Imagine an alien reviewing our planet's history and trying to understand the different religions and how they deal with the problem of evil. Think of the long history of sacrifices (human and otherwise) that people all over the planet used to gain favor with fickle gods, who could punish them with earthquakes, drought, pestilence and famine. Or could, with appropriate sacrifices, be made happy.

Are not these gods externalizations of the human impulses for punishment and retribution and forgiveness? And weren't the sacrifice victims stand-ins for the people? To be human is to know that the capacity for evil is in oneself -- no one is exempt. And to be human is to know that the capacity for love is enormous. What is revolutionary about Christ is the profound personalization of that drama. He took this history of sacrifice and said, basically, it stops here. I am you (whatever your color or sex or status) and I paid the price, and you are forgiven, now and forever. Furthermore. . . . that enormous love you feel? THAT is God. God is love. God is in you. So act on it.

Now, to feel forgiven for being human (the original sin) and to feel the enormous love within: that is truly living in grace. It inspires us to be hopeful, compassionate, forgiving. Happy. Appreciative of our existence for this brief moment in the history of time. Intensely aware of the oneness of all life.

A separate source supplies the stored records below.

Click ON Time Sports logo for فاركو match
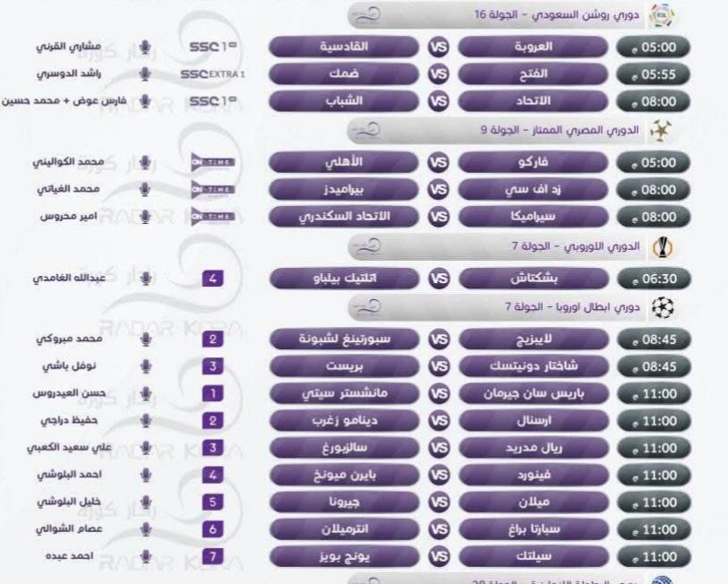Screen dimensions: 728x584 click(212, 163)
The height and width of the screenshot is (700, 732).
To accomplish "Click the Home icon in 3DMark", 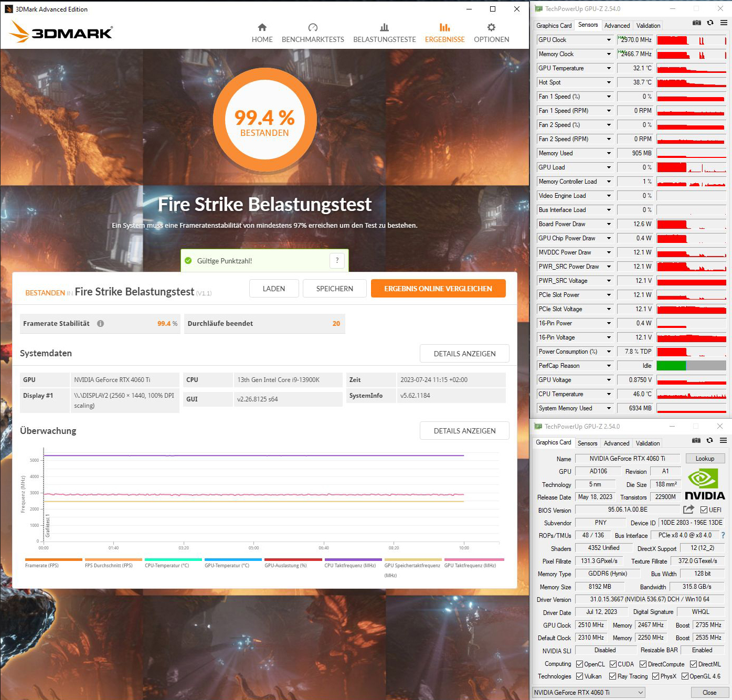I will pyautogui.click(x=262, y=27).
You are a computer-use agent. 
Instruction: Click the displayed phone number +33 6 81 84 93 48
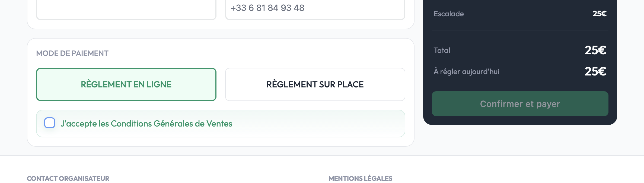[268, 8]
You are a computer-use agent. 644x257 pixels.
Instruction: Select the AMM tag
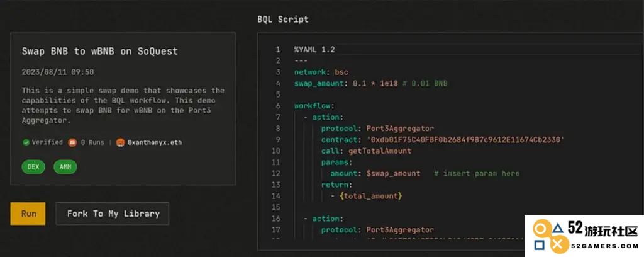click(65, 167)
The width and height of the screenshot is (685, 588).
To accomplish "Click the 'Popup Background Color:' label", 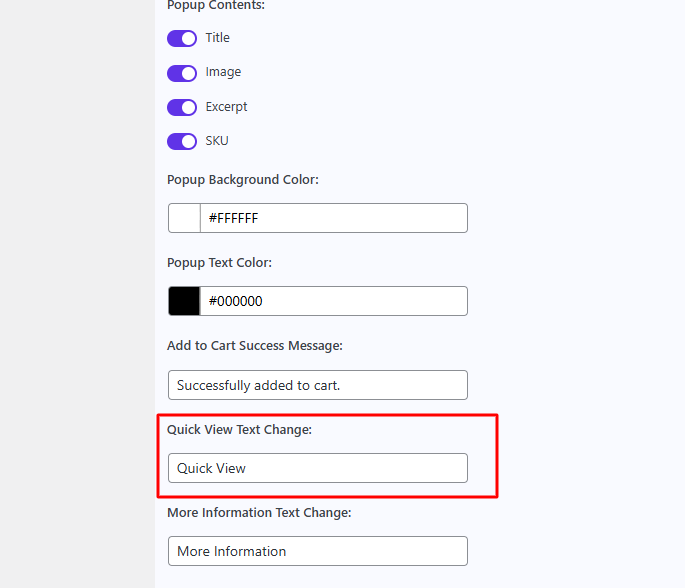I will pyautogui.click(x=243, y=180).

Perhaps the profound depression in the OALC -- both doctrinal and psychological (a dense fog hangs over the whole enterprise) -- is due to a wobbly faith in (1) one's own perpetual state of grace, and (2) God's indwelling. In psychological terms, the OALC continues to externalize Good and Evil. Until they are internalized, with Good/God/Love the victor, and the victory emphasized continually through worship and/or practice, the tendency is toward insecurity, depression, and passive-aggressive narcissism. (Does this make sense? I have provisional faith in the idea. Prove me wrong!)